Hitungan beberapa jam ke depan, hitungan kita tentang waktu, tentang tahun 2021 akan berakhir, dan dimulainya hitungan waktu berikutnya, tahun 2022. Bagi sebagian orang, waktu begitu lambat, dan sebagian yang lain waktu begitu cepat berlalu.

Pergantian tahun, baru kemarin rasanya, dan sang waktu itu kini kembali di penghujung tahun 2021. Begitu sang waktu, banyak dari kita tidak menyadari kehadirannya. Cepat berlalu. Sang waktu laksana anak panah yang melesat jauh terlepas dari busurnya yang tak akan pernah kembali. Sang waktu juga itu laksana air yang mengalir ke hilir yang tak juga pernah lagi kembali ke hulu. Dan sang waktu “kadang’ membangkitkan gairah dan semangat, dan “kadang” ia memperdayakan.

Saat ini, bersama sang waktu ritme kehidupan kita berjalan semakin cepat, terjebak dalam pusaran kecepatan. Segalanya harus serba cepat. Seolah tak ingin waktu berlalu begitu saja. Terus berkejar dengan waktu, dan kecepatan menjadi indikatornya. Ingin cepat sukses dan segera berhasil, bahkan kita ingin bercinta lebih cepat, urusan tidak cocok belakangan.

Boleh jadi ini menjadi salah satu pemicu tingginya tingkat perceraian, karena perkawinan sekedar legitimasi pelampiasan nafsu seksual an sich. Dan itu sebab juga birokrat yang dimuliakan dengan anggaran negara juga terobsesi ingin cepat sukses dan kaya. Tidak peduli dengan proses. Maka jalan pintas dengan menghalalkan segala cara diembatnya dan korupsi ”seakan’ menjadi begitu membudaya.

Para politisi juga semakin kemaruk, konsumtif dan miskin integritas. Semuanya dimabuk asesoris keduniaan. Dan kita larut memuliakan mereka sebagai produk demokrasi.

Kecepatan membuat waktu selalu menjadi kurang. Seakan tak cukup untuk melampiaskan keinginan manusia.  Penilaian tentang waktupun demikian linear, melesat jauh kedepan tanpa makna. Dan kini sang waktu itu akan berganti angka, 2021 ke 2022.

Pergantian yang sering disikapi dengan berbagai sajian ragam musik, makan-makan, minum-minum, dan bahkan “mungkin” pesta pora, namun miskin refleksi. Padahal refleksi, sesungguhnya adalah belajar.

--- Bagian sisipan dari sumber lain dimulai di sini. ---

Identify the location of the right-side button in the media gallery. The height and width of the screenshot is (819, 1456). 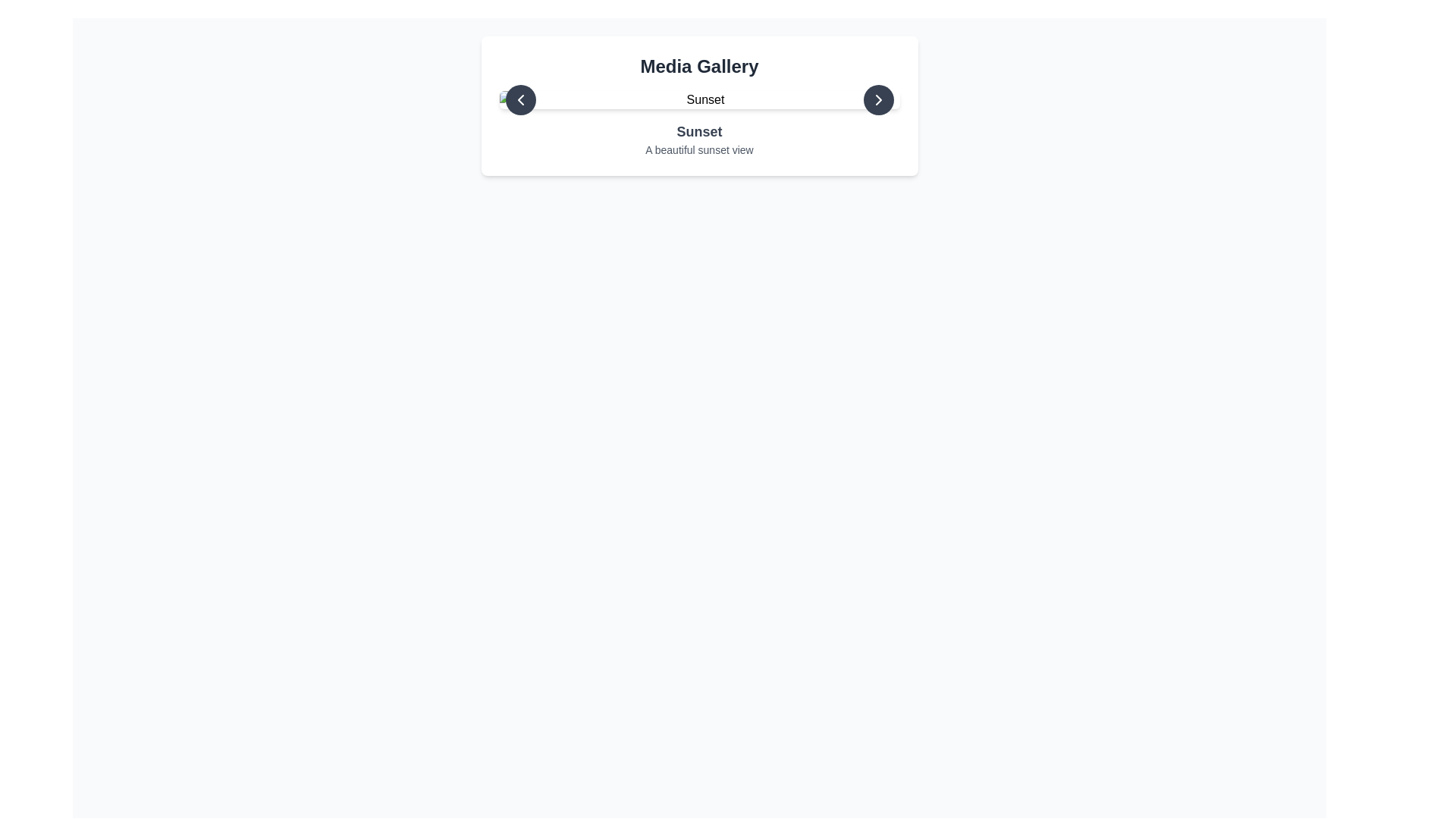
(878, 99).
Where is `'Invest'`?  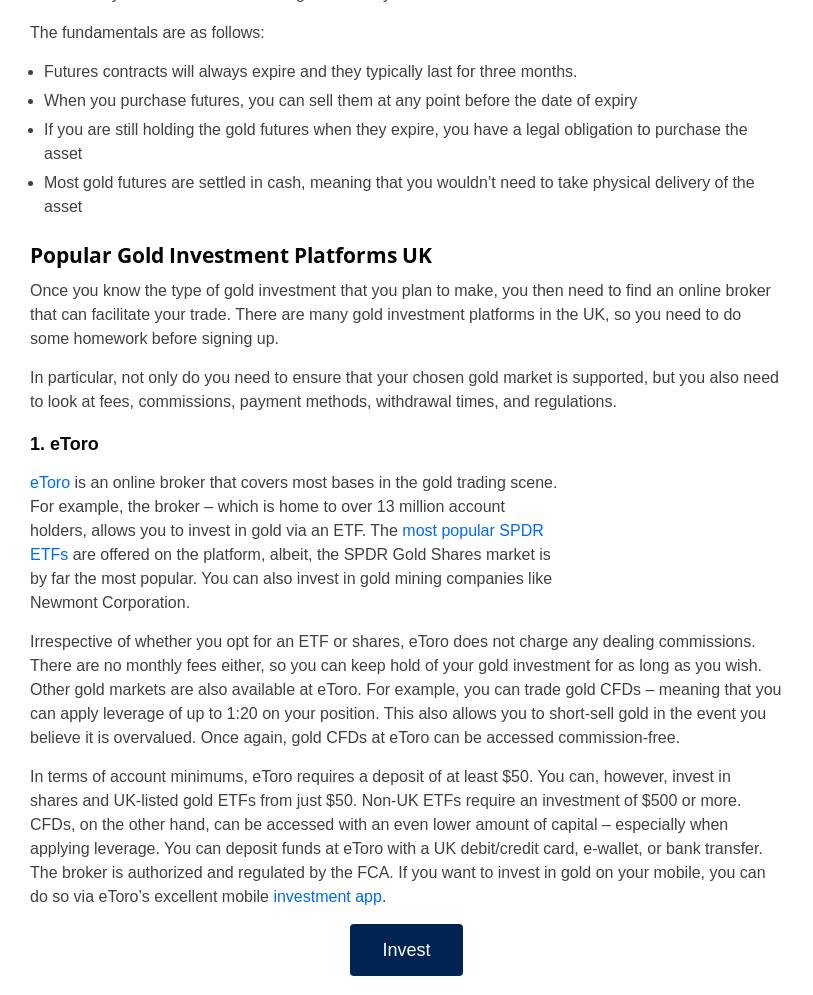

Belajar adalah bentuk atau cara untuk lebih mengerti dan menyadari bahkan mencintai serta menghasilkan masa depan yang lebih baik dan penuh nilai.

Refleksi juga merupakan proses melihat kembali pengalaman yang telah dijalani untuk dapat menarik lessons learned bagi diri sendiri dan dilanjutkan action plan untuk lebih baik ke depannya dan lebih bermakna bagi sesama. Karena masa depan adalah masa yang senantiasa diinginkan, dicapai, dan dijadikan cita-cita memetik hasil yang lebih baik dan penuh berkah.

Kemampuan kita memetakan dengan benar dengan mengambil hikmah dari masa lalu, merenungi masa kini, dan merancang masa depan akan menjadi clue keberhasilan dalam menatap masa depan yang lebih baik dan membahagiakan.

Olehnya di penghujung tahun 2021, di relung waktu yang tersisa ini, kita jadikan sebagai titik tolak hijrah menuju kebaikan dan kebijaksanaan, menata diri melakukan resolusi dan refleksi. Tak layak membuang waktu dan mengisinya dengan kesia-siaan, layaknya ‘pesta’ banyak dilakukan orang di negeri ini bila terjadi pergantian tahun. Semoga kita termasuk orang yang beruntung. Tidak larut dengan cara memaknai pergantian tahun dengan membuang waktu tanpa makna, tanpa resolusi dan refleksi.

Bahwa kehidupan terus berotasi sebagaimana waktu tak pernah berhenti, terus bergulir, terus melaju. Waktu memang tampak diam, padahal ia terus bergerak, bergerak perlahan menuju keabadian, menuju sang pemilik waktu.

Lantas sudah habiskah waktu kita sekarang? Tentu saja belum! Saat membaca tulisan ini kita masih punya waktu, masih hidup, maka dari itu tetap waspada. Waspada setiap saat adalah sebuah keniscayaan sikap, karena waktu akhir hidup tak dapat diprediksi.

Sebelum semua terlambat, maka pergantian tahun seharusnya mengingatkan kita untuk kembali ke skrip kehidupan yang telah digariskan-Nya. Adakah waktu itu digunakan  untuk mengingat-Nya dan bermanfaat bagi banyak orang atau sebaliknya.

Adalah Syekh Ibnu Atha’illah menjelaskan dalam Al-Hikam “Sebaik-baiknya waktumu adalah ketika engkau menyadari betapa tergantungnya dirimu kepada Allah dan betapa hinanya diri-Mu di hadapan-Nya”. Pesannya jelasnya, waktu yang terbaik ketika kita mengingat-Nya dan merasakan kehadiran-Nya.

Peluk rahmat-Nya menjadi pengikat nikmat, agar sang waktu dalam hati selalu dimudahkan menemukan ketenangan. Pada hati dimana merasakan segenap beban begitu mudah tersingkirkan. Dan yang tersisa hanyalah kedamaian tidak terjebak kecepatan dan ketidakpuasan.

Begitu sang waktu akan terus menggelar sebuah jawab tentang diri yang tak pandai bersyukur. Dan semoga kita tidak gamang, karena tak cukup memiliki bekal menghadap-Nya. Selamat tahun baru 2022. Semoga waktu tersisa lebih bermakna dan penuh berkah. Tabe.